Depending on the size and spacing of your teeth and your treatment plan, these chains usually take one of three forms: closed/continuous, short, and long. The only difference is the distance between the rings.

We will choose the type of chain that’s best for your treatment. Your contribution is to personalize your power chain. Power chains come in a rainbow of colors, allowing you to mix and match. You can even coordinate with your ligatures if you have ties as well as chains. If your goal is to have your braces blend in, various shades of white, silver, or clear colors are available. Want to mix things up? Choose a different color with every adjustment.

  • Anything else?

You might experience some discomfort for the first few days with a new power chain, just as you might with any adjustment. Dr. Hanachi will have suggestions for making those first days as comfortable as possible.

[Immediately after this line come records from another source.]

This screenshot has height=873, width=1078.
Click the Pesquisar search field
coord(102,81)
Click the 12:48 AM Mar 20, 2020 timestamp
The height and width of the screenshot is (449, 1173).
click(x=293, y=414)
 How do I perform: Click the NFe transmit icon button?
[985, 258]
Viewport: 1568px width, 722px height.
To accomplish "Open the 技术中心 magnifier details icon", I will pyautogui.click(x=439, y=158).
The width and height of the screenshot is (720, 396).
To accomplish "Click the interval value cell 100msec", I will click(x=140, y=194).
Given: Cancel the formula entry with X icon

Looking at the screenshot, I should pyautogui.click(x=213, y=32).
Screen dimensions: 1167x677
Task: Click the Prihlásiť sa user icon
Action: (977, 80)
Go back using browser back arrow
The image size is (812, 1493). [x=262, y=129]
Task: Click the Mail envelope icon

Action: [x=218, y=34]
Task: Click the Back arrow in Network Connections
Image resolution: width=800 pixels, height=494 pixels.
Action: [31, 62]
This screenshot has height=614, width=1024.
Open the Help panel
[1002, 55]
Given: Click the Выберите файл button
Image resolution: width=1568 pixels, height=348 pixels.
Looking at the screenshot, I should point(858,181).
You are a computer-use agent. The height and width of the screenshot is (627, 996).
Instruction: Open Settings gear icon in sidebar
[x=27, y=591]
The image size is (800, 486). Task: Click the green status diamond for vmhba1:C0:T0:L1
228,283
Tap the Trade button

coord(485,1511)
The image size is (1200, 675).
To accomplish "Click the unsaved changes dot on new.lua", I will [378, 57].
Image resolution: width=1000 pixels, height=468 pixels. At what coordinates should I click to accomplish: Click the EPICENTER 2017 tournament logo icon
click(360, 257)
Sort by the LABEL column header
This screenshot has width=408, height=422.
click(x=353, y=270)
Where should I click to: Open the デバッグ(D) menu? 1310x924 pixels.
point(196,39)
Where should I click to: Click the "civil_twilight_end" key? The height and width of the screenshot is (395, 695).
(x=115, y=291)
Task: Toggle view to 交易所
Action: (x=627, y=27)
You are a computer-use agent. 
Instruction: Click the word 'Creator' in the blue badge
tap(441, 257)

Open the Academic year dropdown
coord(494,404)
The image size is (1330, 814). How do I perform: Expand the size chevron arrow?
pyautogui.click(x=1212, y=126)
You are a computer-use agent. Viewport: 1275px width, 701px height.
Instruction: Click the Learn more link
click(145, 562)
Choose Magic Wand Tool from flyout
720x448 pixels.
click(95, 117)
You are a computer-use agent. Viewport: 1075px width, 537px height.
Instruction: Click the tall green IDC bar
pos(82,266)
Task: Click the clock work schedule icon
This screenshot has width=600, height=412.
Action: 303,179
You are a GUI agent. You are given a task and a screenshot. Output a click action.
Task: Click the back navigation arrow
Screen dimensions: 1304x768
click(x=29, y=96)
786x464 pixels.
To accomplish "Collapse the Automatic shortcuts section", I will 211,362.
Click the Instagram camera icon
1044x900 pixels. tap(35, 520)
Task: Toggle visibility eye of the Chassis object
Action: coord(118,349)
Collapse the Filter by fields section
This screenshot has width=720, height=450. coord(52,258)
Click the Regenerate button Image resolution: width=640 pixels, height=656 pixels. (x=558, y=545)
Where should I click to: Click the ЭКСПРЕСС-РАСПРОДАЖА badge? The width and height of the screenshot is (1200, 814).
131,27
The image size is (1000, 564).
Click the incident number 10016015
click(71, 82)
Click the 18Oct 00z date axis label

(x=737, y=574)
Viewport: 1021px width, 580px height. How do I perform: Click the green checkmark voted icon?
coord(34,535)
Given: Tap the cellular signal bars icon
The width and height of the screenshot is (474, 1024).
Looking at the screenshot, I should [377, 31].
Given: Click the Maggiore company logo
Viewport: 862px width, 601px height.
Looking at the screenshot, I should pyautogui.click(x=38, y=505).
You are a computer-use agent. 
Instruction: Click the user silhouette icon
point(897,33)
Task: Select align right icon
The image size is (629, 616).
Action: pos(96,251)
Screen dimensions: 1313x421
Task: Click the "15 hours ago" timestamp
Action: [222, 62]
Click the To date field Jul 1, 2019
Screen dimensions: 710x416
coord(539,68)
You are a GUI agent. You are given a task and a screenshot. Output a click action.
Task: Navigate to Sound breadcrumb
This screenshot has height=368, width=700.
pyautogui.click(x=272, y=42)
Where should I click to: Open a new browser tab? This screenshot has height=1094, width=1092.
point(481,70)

Also, like brackets and ligatures, power chains can trap food particles, so be sure to follow our instructions for keeping your teeth and your braces their cleanest.

Now that you’re all caught up on what power chains are and what they can do for you, let’s mention one more benefit. This is a process where you can actually see the gaps between your teeth closing over the weeks you wear your power chains. Keep a selfie record of your progress as you create your beautiful, healthy smile. That’s an em*power*ing experience!